*** Block opens ***

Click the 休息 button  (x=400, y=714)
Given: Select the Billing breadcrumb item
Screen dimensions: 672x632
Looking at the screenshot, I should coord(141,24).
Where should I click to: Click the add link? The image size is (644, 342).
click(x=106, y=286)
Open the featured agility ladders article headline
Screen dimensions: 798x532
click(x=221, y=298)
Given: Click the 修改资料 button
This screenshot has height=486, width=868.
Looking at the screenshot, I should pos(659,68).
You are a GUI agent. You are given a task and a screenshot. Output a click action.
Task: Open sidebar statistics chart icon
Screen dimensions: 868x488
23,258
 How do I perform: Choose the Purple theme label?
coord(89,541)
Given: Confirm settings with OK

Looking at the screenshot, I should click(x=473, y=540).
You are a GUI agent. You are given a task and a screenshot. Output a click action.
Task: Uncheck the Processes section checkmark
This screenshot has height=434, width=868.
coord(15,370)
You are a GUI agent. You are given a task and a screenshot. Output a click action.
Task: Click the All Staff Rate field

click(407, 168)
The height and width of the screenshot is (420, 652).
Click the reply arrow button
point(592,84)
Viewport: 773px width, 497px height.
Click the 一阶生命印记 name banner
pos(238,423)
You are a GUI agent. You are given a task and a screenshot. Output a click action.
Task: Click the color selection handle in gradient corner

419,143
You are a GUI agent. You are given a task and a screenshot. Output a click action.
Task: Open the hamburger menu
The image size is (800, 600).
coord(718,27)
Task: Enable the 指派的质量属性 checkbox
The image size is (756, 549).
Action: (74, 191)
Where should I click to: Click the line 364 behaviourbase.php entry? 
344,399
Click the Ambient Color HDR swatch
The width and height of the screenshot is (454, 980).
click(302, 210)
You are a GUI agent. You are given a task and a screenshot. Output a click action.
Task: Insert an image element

*** Block closes ***

▸ Your task
From the first line to the last, retype the records exactly.

▸ Exercise solution
Click the 休息 button  (x=400, y=714)
Given: Select the Billing breadcrumb item
Screen dimensions: 672x632
Looking at the screenshot, I should coord(141,24).
Where should I click to: Click the add link? The image size is (644, 342).
click(x=106, y=286)
Open the featured agility ladders article headline
Screen dimensions: 798x532
click(x=221, y=298)
Given: Click the 修改资料 button
This screenshot has height=486, width=868.
Looking at the screenshot, I should pos(659,68).
You are a GUI agent. You are given a task and a screenshot. Output a click action.
Task: Open sidebar statistics chart icon
Screen dimensions: 868x488
23,258
 How do I perform: Choose the Purple theme label?
coord(89,541)
Given: Confirm settings with OK

Looking at the screenshot, I should click(x=473, y=540).
You are a GUI agent. You are given a task and a screenshot. Output a click action.
Task: Uncheck the Processes section checkmark
This screenshot has height=434, width=868.
coord(15,370)
You are a GUI agent. You are given a task and a screenshot. Output a click action.
Task: Click the All Staff Rate field

click(407, 168)
The height and width of the screenshot is (420, 652).
Click the reply arrow button
point(592,84)
Viewport: 773px width, 497px height.
Click the 一阶生命印记 name banner
pos(238,423)
You are a GUI agent. You are given a task and a screenshot. Output a click action.
Task: Click the color selection handle in gradient corner

419,143
You are a GUI agent. You are given a task and a screenshot. Output a click action.
Task: Open the hamburger menu
The image size is (800, 600).
coord(718,27)
Task: Enable the 指派的质量属性 checkbox
The image size is (756, 549).
Action: (74, 191)
Where should I click to: Click the line 364 behaviourbase.php entry? 
344,399
Click the Ambient Color HDR swatch
The width and height of the screenshot is (454, 980).
click(302, 210)
You are a GUI agent. You are given a task and a screenshot. Output a click action.
Task: Insert an image element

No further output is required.